I think once you get to a point where you’re absolutely clear about your reason for being, or your passion, then the “how?” has a way of working itself out.


What specific events led you to your realisation?

In 2004, I did a course called the Hoffman Process, which was an eight-day, highly cathartic, integrated course and that started me on my track. I stopped doing a lot of self-sabotaging things and I became very clear about who I was, probably for the first time in my life. On a more practical level, I had been running businesses for over a decade, exploring different industries and pushing myself from a business perspective. It was a case of many things coming together at once that gave me the strength and courage to take the plunge and launch Collective Hub.
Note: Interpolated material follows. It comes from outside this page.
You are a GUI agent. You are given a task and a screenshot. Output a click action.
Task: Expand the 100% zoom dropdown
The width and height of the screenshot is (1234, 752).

Essentially it was born out of frustration because so much of the media focuses on gossip and superficial things, rather than trying to make a positive contribution to the world. Frustration can be a very motivating and energising force, if you make the decision to harness it to propel you forward, rather than seeing it as something that is holding you back.


Frustration can be a very motivating and energising force, if you make the decision to harness it to propel you forward, rather than seeing it as something that is holding you back.



Once you had become clear about your mission to be the entrepreneur for entrepreneurs, what were your first practical steps towards making it a reality?

What I would say is that naivety can be a great thing. I literally had no clue - I had never worked in media. All I had was my idea, to bring inspirational people together in some format and tell their stories, in order to inspire people. A magazine seemed to make sense to me. I literally just started googling “how to start a magazine” and “what do you need in a magazine”, finding out what I needed to get this venture started. By taking a leap of faith I ended up achieving a lot more than if I had over analysed and waited until I was more informed. Later, other editors and publishers have commented on the fast success of Collective Hub – if I had heard their comments at first, I probably wouldn’t have been so bold! So, naivety can be wonderful!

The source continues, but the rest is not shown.